I don’t have to “do it your way” just because you have patient autonomy. If the situation is elective, I can choose to do nothing or hand over to another anesthesiologist. If you show up with a true emergency I have to do the best I can with what I have at hand. Women who show up at the hospital with an obstetrical emergency end up with the least safe anesthetic environment available…a stressed provider working under incredible time pressure with a stressed team, likely incomplete health information and likely in the middle of the night with a double-whammy of fatigue and decreased hospital staffing levels. And that’s if they are willing to surrender themselves to us and let us do what we need to do without any demands and arguments.
Ironically, it’s the prospect of a woman in the middle that stresses me out the most – where things are sort of bad and it’s sort of urgent but my hands are tied due to lack of consent and we all have to sit around cajoling and counselling until a true emergency develops and we can just do the best we can under the circumstances. In that situation I will always wonder if I could have changed the outcome by choosing different words or using a different inflection or tone of voice…if there was anything I could have done differently that would have built enough therapeutic alliance with the patient to allow them to trust me and so decrease their risk.
The safety of any obstetrical anesthetic is a fluid thing that cannot be reduced to a recipe…It depends on the context which includes but is not limited to: patient characteristics (comorbid disease, airway anatomy, body habitus), anesthetic provider (amount of training and experience, level of fatigue) the clinical situation (time pressure due to fetal status, time pressure due to maternal status, time pressure from the OB, spinal/ epidural vs general anesthesia) and the OR environment (middle of the day vs middle of the night, how well the OR team functions). What I feel is safe during an elective slate in the daytime may not be the same as what I feel is safe during an emergency case at 2 am.

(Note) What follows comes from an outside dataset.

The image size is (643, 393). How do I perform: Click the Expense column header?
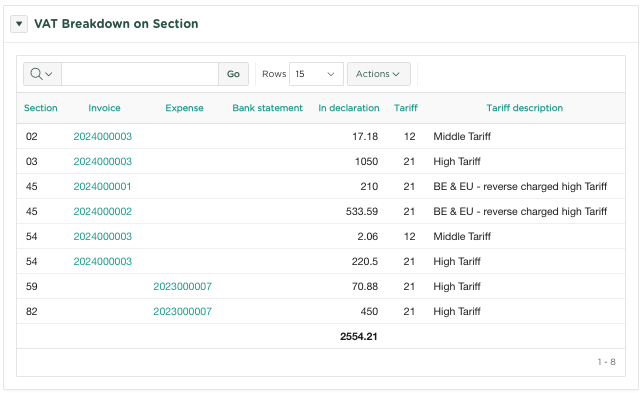(184, 108)
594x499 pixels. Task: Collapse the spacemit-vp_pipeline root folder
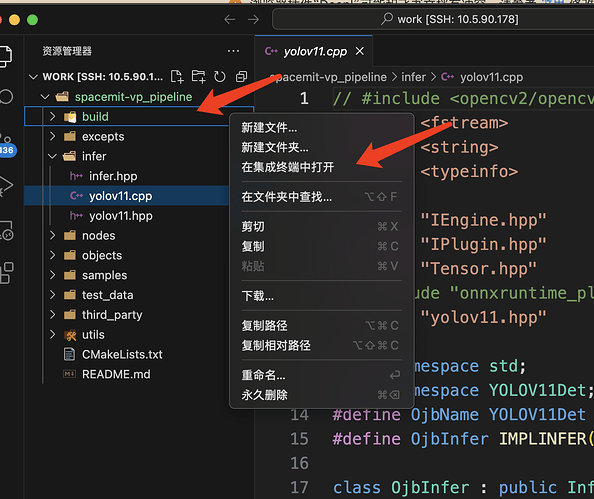(x=45, y=97)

When an OB or an anesthesiologist recommends that you have an epidural for the birth of your child, that recommendation does not come from a cookie-cutter approach or a place generated by some desire of doctors to avoid liability. They are looking at all the factors surrounding your upcoming birth and trying to create a plan that will result in the least chance of morbidity and mortality possible for both you and your baby(ies). If you are told that the recommended epidural is required for an obstetrical intervention that, for example, is require 4% of the time, and that seems low enough to you that you’d like to forgo the epidural, ask yourself these questions:
If you were told that 1 in 25 people that walked into a room would be shot, would you walk into that room?
If you were told that 1 in 25 people that walked into a room would have their child shot, would you walk into that room?
I wouldn’t….but then I’ve seen what it looks like when someone’s been shot.